* [Exercise objective]: Could you print every line from the first one of the records below through the line containing "Go to the Explore", with both included and nothing else?

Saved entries
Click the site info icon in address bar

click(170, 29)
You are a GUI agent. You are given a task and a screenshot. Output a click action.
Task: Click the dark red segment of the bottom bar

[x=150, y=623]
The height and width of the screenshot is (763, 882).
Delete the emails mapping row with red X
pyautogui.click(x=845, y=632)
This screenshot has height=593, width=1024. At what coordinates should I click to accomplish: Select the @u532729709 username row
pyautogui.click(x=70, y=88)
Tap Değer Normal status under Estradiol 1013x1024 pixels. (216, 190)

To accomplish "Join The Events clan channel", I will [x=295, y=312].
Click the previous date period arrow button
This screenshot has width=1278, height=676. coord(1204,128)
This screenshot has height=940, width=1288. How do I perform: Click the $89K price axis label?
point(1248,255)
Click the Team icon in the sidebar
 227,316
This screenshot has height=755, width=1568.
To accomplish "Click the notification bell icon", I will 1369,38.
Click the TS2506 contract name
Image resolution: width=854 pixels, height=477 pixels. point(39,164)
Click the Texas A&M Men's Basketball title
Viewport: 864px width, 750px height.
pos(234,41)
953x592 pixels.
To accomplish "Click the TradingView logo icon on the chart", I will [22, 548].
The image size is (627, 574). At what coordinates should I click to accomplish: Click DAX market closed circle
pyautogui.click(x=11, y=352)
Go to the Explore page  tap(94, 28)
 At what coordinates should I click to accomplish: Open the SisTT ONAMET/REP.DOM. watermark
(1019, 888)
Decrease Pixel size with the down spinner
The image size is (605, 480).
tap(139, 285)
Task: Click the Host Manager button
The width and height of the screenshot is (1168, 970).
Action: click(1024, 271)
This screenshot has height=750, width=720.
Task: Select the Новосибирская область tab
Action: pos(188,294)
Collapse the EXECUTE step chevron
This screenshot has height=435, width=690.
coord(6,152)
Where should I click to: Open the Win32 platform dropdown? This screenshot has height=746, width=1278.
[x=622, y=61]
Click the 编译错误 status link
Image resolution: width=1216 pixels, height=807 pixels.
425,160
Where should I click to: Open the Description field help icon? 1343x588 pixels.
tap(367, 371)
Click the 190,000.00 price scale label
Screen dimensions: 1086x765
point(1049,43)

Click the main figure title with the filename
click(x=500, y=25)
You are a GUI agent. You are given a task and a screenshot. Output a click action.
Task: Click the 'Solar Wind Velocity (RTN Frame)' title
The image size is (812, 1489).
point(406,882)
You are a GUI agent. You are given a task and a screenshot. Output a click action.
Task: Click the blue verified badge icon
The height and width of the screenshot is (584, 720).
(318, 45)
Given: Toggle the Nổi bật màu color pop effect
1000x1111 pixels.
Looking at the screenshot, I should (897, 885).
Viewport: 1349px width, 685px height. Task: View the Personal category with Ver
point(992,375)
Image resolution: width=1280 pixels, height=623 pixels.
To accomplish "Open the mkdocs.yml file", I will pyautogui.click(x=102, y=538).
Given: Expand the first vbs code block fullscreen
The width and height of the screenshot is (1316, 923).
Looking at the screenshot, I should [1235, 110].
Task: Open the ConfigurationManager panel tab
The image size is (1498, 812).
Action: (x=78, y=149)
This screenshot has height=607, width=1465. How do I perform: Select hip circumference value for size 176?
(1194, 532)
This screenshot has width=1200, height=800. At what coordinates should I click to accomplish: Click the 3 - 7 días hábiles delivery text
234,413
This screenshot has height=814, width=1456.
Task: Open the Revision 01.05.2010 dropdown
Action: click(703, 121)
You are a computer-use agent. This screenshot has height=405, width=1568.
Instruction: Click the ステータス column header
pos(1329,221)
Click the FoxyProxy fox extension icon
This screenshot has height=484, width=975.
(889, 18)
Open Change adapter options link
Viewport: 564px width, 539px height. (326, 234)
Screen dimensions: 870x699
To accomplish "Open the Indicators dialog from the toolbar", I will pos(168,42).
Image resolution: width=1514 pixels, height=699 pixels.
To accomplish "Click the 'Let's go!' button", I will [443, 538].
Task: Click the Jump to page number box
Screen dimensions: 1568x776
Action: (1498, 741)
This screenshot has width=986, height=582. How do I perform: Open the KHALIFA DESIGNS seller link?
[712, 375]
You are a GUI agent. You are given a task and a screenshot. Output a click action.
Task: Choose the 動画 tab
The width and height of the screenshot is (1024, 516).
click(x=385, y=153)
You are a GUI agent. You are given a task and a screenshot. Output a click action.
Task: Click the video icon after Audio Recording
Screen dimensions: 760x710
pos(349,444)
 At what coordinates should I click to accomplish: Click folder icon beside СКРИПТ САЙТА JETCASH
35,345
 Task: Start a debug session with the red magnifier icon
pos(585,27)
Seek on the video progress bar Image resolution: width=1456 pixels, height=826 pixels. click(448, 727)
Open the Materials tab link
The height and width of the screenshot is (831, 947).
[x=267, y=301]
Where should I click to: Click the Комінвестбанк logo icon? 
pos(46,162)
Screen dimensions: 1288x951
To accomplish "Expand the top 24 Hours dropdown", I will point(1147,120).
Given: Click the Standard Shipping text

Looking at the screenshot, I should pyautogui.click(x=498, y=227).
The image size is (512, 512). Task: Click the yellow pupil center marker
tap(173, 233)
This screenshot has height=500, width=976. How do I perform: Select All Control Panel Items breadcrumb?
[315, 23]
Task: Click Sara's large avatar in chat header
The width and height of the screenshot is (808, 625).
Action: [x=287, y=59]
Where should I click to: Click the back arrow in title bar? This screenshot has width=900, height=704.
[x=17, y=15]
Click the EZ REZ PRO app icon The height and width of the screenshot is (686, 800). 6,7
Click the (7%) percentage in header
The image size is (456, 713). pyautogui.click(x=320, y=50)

* [Response to this exercise]:
Click the site info icon in address bar

click(170, 29)
You are a GUI agent. You are given a task and a screenshot. Output a click action.
Task: Click the dark red segment of the bottom bar

[x=150, y=623]
The height and width of the screenshot is (763, 882).
Delete the emails mapping row with red X
pyautogui.click(x=845, y=632)
This screenshot has height=593, width=1024. At what coordinates should I click to accomplish: Select the @u532729709 username row
pyautogui.click(x=70, y=88)
Tap Değer Normal status under Estradiol 1013x1024 pixels. (216, 190)

To accomplish "Join The Events clan channel", I will [x=295, y=312].
Click the previous date period arrow button
This screenshot has width=1278, height=676. coord(1204,128)
This screenshot has height=940, width=1288. How do I perform: Click the $89K price axis label?
point(1248,255)
Click the Team icon in the sidebar
 227,316
This screenshot has height=755, width=1568.
To accomplish "Click the notification bell icon", I will 1369,38.
Click the TS2506 contract name
Image resolution: width=854 pixels, height=477 pixels. point(39,164)
Click the Texas A&M Men's Basketball title
Viewport: 864px width, 750px height.
pos(234,41)
953x592 pixels.
To accomplish "Click the TradingView logo icon on the chart", I will [22, 548].
The image size is (627, 574). At what coordinates should I click to accomplish: Click DAX market closed circle
pyautogui.click(x=11, y=352)
Go to the Explore page  tap(94, 28)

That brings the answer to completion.